START Entries supplied

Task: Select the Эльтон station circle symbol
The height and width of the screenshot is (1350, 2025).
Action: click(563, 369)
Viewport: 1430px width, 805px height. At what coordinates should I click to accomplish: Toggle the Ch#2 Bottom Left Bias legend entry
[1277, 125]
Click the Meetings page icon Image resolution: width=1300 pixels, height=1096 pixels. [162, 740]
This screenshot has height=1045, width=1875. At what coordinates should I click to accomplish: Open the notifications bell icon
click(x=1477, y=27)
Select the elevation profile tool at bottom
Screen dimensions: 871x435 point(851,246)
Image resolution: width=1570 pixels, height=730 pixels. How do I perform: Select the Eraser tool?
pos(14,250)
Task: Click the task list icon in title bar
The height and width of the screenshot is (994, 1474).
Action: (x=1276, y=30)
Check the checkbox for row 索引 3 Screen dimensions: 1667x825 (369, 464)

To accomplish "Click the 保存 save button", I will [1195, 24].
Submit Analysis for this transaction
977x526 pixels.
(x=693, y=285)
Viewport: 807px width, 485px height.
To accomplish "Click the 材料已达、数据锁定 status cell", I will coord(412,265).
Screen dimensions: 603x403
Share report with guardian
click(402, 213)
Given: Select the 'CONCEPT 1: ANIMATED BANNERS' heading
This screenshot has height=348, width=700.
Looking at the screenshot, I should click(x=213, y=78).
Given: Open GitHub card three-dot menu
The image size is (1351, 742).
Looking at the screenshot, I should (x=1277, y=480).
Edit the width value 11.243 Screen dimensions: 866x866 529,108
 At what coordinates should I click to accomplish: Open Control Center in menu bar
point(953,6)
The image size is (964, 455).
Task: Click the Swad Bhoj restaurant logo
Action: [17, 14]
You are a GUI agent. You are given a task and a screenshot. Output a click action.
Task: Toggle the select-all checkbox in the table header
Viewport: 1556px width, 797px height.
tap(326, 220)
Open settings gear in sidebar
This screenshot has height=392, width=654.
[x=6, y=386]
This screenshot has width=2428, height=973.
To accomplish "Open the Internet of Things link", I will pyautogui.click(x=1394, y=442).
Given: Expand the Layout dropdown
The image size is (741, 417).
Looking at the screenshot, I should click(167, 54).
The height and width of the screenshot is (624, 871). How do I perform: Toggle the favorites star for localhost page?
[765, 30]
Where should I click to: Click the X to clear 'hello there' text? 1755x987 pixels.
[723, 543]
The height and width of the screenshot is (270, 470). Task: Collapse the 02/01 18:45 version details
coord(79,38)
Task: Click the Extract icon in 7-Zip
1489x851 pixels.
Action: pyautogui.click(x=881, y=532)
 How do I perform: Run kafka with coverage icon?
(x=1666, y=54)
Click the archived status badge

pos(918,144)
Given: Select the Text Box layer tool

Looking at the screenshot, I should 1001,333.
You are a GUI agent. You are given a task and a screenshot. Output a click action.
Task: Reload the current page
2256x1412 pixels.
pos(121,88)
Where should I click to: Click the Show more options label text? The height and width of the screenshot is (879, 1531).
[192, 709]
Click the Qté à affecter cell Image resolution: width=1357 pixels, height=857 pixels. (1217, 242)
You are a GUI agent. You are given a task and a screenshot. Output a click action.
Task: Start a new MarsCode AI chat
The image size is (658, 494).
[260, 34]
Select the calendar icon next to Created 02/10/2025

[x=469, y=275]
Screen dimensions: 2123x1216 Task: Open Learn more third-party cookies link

END Entries supplied

Among the lines above, return those that contain the string "link".

To accomplish "Open the Internet of Things link", I will pyautogui.click(x=1394, y=442).
Screen dimensions: 2123x1216 Task: Open Learn more third-party cookies link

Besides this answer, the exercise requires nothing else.